• STATED TASK
Write out every line of the items below as a numbered list, leaving out the blank lines.

• THE DATA

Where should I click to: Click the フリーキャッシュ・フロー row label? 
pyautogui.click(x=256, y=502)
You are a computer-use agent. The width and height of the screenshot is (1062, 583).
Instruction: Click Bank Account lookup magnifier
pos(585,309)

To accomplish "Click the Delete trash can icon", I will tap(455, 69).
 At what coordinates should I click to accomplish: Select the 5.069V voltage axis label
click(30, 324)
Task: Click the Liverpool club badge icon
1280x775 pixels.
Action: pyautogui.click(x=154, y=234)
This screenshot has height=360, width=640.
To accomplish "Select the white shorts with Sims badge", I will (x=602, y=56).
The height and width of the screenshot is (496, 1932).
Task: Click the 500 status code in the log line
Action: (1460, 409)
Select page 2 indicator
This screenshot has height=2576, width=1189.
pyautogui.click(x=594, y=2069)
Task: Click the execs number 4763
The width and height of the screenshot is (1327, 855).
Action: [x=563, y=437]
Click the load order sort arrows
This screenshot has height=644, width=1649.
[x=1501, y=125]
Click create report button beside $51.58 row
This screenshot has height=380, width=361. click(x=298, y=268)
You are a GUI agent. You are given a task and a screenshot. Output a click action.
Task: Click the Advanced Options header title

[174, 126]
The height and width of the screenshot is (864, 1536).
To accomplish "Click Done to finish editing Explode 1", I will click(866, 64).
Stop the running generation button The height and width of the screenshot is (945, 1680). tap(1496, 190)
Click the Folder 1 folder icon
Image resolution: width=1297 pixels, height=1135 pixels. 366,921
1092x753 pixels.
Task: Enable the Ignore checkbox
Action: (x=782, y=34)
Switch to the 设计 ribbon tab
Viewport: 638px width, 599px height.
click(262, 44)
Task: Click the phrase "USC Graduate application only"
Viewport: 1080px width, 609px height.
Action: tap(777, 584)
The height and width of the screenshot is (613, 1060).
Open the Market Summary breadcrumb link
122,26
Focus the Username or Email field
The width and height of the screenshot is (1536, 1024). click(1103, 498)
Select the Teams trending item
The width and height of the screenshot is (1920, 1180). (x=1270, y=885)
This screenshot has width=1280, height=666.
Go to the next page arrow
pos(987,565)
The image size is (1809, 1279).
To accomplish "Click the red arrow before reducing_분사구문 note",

• OUTPUT OF THE EXERCISE
1. Where should I click to: Click the フリーキャッシュ・フロー row label? 
2. pyautogui.click(x=256, y=502)
3. You are a computer-use agent. The width and height of the screenshot is (1062, 583).
4. Instruction: Click Bank Account lookup magnifier
5. pos(585,309)
6. To accomplish "Click the Delete trash can icon", I will tap(455, 69).
7.  At what coordinates should I click to accomplish: Select the 5.069V voltage axis label
8. click(30, 324)
9. Task: Click the Liverpool club badge icon
10. 1280x775 pixels.
11. Action: pyautogui.click(x=154, y=234)
12. This screenshot has height=360, width=640.
13. To accomplish "Select the white shorts with Sims badge", I will (x=602, y=56).
14. The height and width of the screenshot is (496, 1932).
15. Task: Click the 500 status code in the log line
16. Action: (1460, 409)
17. Select page 2 indicator
18. This screenshot has height=2576, width=1189.
19. pyautogui.click(x=594, y=2069)
20. Task: Click the execs number 4763
21. The width and height of the screenshot is (1327, 855).
22. Action: [x=563, y=437]
23. Click the load order sort arrows
24. This screenshot has height=644, width=1649.
25. [x=1501, y=125]
26. Click create report button beside $51.58 row
27. This screenshot has height=380, width=361. click(x=298, y=268)
28. You are a GUI agent. You are given a task and a screenshot. Output a click action.
29. Task: Click the Advanced Options header title
30. [174, 126]
31. The height and width of the screenshot is (864, 1536).
32. To accomplish "Click Done to finish editing Explode 1", I will click(866, 64).
33. Stop the running generation button The height and width of the screenshot is (945, 1680). tap(1496, 190)
34. Click the Folder 1 folder icon
35. Image resolution: width=1297 pixels, height=1135 pixels. 366,921
36. 1092x753 pixels.
37. Task: Enable the Ignore checkbox
38. Action: (x=782, y=34)
39. Switch to the 设计 ribbon tab
40. Viewport: 638px width, 599px height.
41. click(262, 44)
42. Task: Click the phrase "USC Graduate application only"
43. Viewport: 1080px width, 609px height.
44. Action: tap(777, 584)
45. The height and width of the screenshot is (613, 1060).
46. Open the Market Summary breadcrumb link
47. 122,26
48. Focus the Username or Email field
49. The width and height of the screenshot is (1536, 1024). click(1103, 498)
50. Select the Teams trending item
51. The width and height of the screenshot is (1920, 1180). (x=1270, y=885)
52. This screenshot has width=1280, height=666.
53. Go to the next page arrow
54. pos(987,565)
55. The image size is (1809, 1279).
56. To accomplish "Click the red arrow before reducing_분사구문 note",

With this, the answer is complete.